Even Schmidt’s own unwitting success has cut him off from the younger generations; as his real estate has appreciated by 50 times over the years, his own daughter cannot afford to accept the gift of Schmidt’s house, and towns like Bridgehampton have become unaffordable to the young, leaving them strangely cut off from the world of the present.

All of which has rendered the world unknowable to Schmidt and strained even his tenuous links to other people. Thus, just as Schmidt cannot understand his daughter’s decision to work as a public relations flack for the tobacco industry, a profession Schmidt finds both “mercenary and parasitic,” his daughter finds her father distant, narrow-minded and unapproachable. Similarly, although his prospective son-in-law is a young partner at Schmidt’s own Manhattan law firm, Schmidt finds that the qualities now cherished at the firm--namely the ability to gauge each interaction as a cost/benefit transaction--are precisely the qualities Schmidt does not desire to see in a relative.

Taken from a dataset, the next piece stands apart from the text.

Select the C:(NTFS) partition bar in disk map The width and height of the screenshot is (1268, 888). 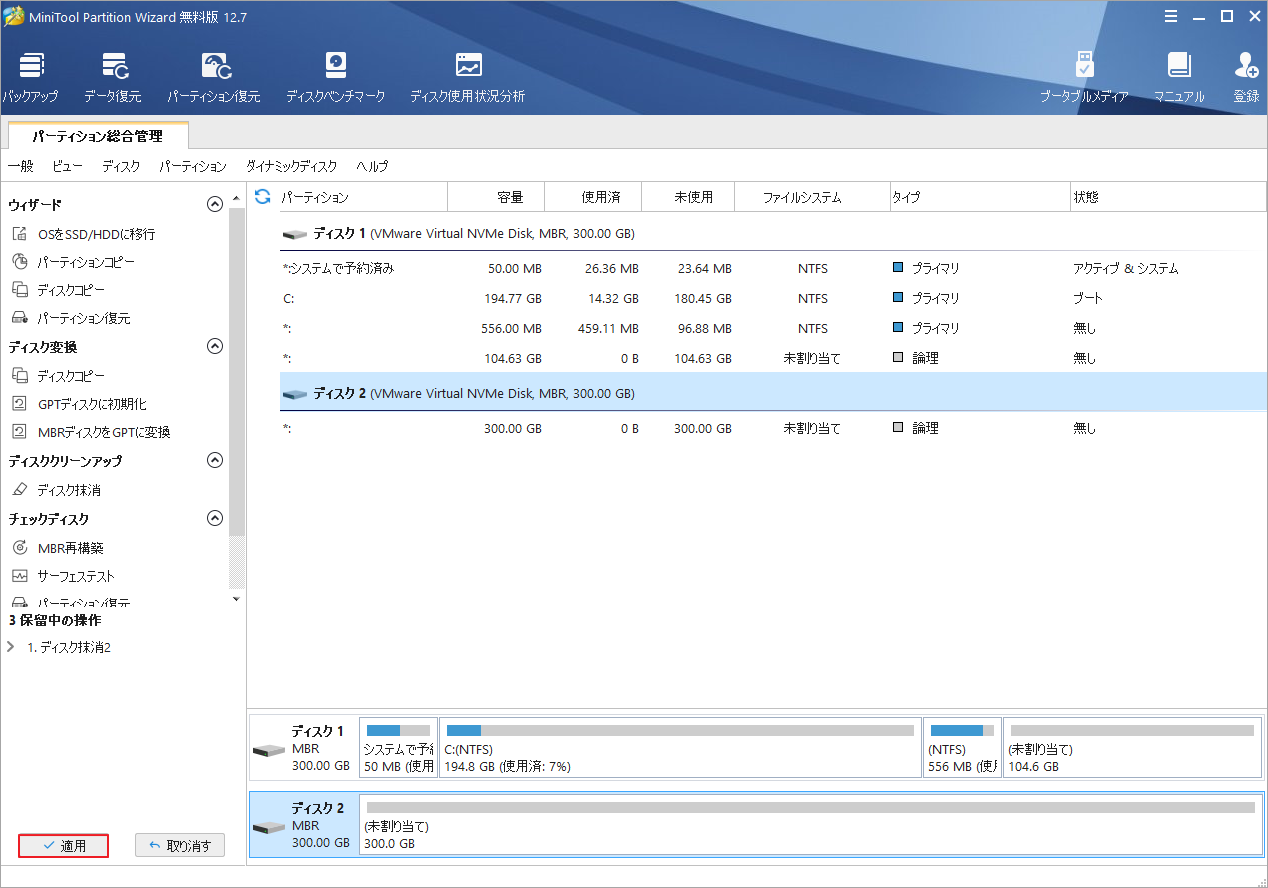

And even Schmidt’s links to his own heart are tenuous. Having spent his entire life hiding his deepest desires beneath a veneer of politesse, Schmidt continues to hide behind logic and legal language, as when he defines away his doggedly-pursued affairs during his marriage by invoking the niceties of contract law, or when he defends his latent anti-Semitism with this simple explanation to himself: Why sit in judgment on emotions when his actions are impeachable? Yet, by the time the novel rockets toward its strange conclusion, even Schmidt begins to feel such answers are no longer workable and can no longer give him the measure of contentment that he needs.

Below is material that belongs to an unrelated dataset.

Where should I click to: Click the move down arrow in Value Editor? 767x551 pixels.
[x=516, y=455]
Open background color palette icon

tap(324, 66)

Yet this is also a very funny elegiac. Perhaps Begley’s most stunning achievement lies in making Schmidt vividly sympathetic, almost mesmerizing, even as his many sins are laid out before us in devastating detail. Some of the most vivid examples in the book create an air of almost unbearable isolation, as when Schmidt recalls making love with his (literally) unconscious wife or relates the simple, stunningly repressed manner in which Schmidt’s affair with the family au pair is resolved. In relating such tales, Schmidt’s odd mixture of well-mannered pronouncement and elegant black humor manages to communicate both a world of hurt and a surprising, sometimes shocking, resiliency.

In the end, Begley has created a terribly funny, touching, infuriating and complex character in Schmidt, whose self-deceptions and imprisonment by his own world-view stand not only as a devastating portrait of a disappearing world but also sound a strangely evocative cautionary tale. The world turns. The lies we tell each other are fragile. Our prejudices may be as unconscious and unseen as Schmidt’s. And if Schmidt does manage a giddy self-liberation at the end of the novel by making the most unlikely of connections, it is to Begley’s credit that we aren’t quite sure how to take it, just chagrined that the telling detail, the crystalline and evocative prose has to end.